A few weeks ago, I wrote a piece about the reminder you need when life seems a little rough: you’re doing better than you think you are. As it turns out, sometimes that reminder just isn’t enough, because quite honestly, life can get really shitty sometimes.
My shit show started a few days before Christmas this past year. My grandma (my mom’s mom) was admitted to the hospital with complaints of abdominal pain which resulted into a flight to Region’s Hospital (this is serious shit) and a ruptured spleen. What followed was a week stay in the hospital, and my mother and uncle alternating weeks living with them until my grandma was well enough to take care of herself and my grandpa.
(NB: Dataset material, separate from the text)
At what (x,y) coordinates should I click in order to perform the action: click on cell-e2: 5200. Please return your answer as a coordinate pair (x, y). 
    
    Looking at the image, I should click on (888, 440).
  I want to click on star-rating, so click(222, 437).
It seems that once that cleared up, my mental health took a turn for the worse. Everything was awful. And after three weeks of absolute hell as I adjusted to my new medication, everything seemed great – or at least like it was finally getting better. When it seemed like life was finally turning around for the better, my other grandma (dad’s mom) got very sick and passed not long after.
It was only February and the year already sucked and life was just, well, shitty. I tried to change my perspective on the situation, and it actually made things seem a little less shitty.
I thought about all of the troubles, rough times, and shitty things I’ve dealt with in the past, and how I survived 100% of those situations. I also thought about how each and every one of those situations made me learn something either about myself or the world. I had always gotten something out the situation. Granted, I was now experiencing things I had never experienced before (i.e. the death of a close family member), but considering everything, it’s almost made me feel like I can take on any shit life throws at me. Not to mention, no part of me had any desire to go back and relive any of those experiences, no matter how much I gained from it. I learned my lesson and I moved on.
Just think about it. You have survived every single one of your hardest days. You’re still here. You’re still standing, even if your knees shake. Even if you didn’t handle each and every one with the most grace and poise, you still made it through. Life doesn’t give you anything you can’t handle, and it all happens for a reason. There doesn’t have to be anything religious behind it…just consider it fate.
Life is a chain of events triggered by a domino effect. Your reaction to each event and situation is shaped and molded by your reaction to the previous one, and the events themselves (no matter how shitty they are) shape you as a person. They build character and you adapt skills and traits that you wouldn’t have learned otherwise, and that’s stuff that you can take with you and apply to other things in life.
I don’t regret anything I’ve experienced in my life. Sure, I miss my grandma. I wish she wouldn’t have been taken so soon and I’d give anything to have a few more good years left with her, but the reality of the situation is that she needed to go because getting better just wasn’t a realistic thing. She’s now in a much better place, free of pain, and reunited with my grandpa. They’ll be celebrating their wedding anniversary together for the first time in 37 years this upcoming April, and they’ll be doing that in heaven.
Acknowledging the good in every situation makes things easier to deal with. Considering how much stronger you’ll be when you come out on the other side and thinking about all of the things you’ll learn along the way makes them a little less scary. There’s nothing fair or easy about the hand that I’ve been dealt lately, but I know I’m going to come out of it a much better and stronger person because of it. Life has thrown a lot of shit at me in the past two months. But it’s nothing I can’t handle.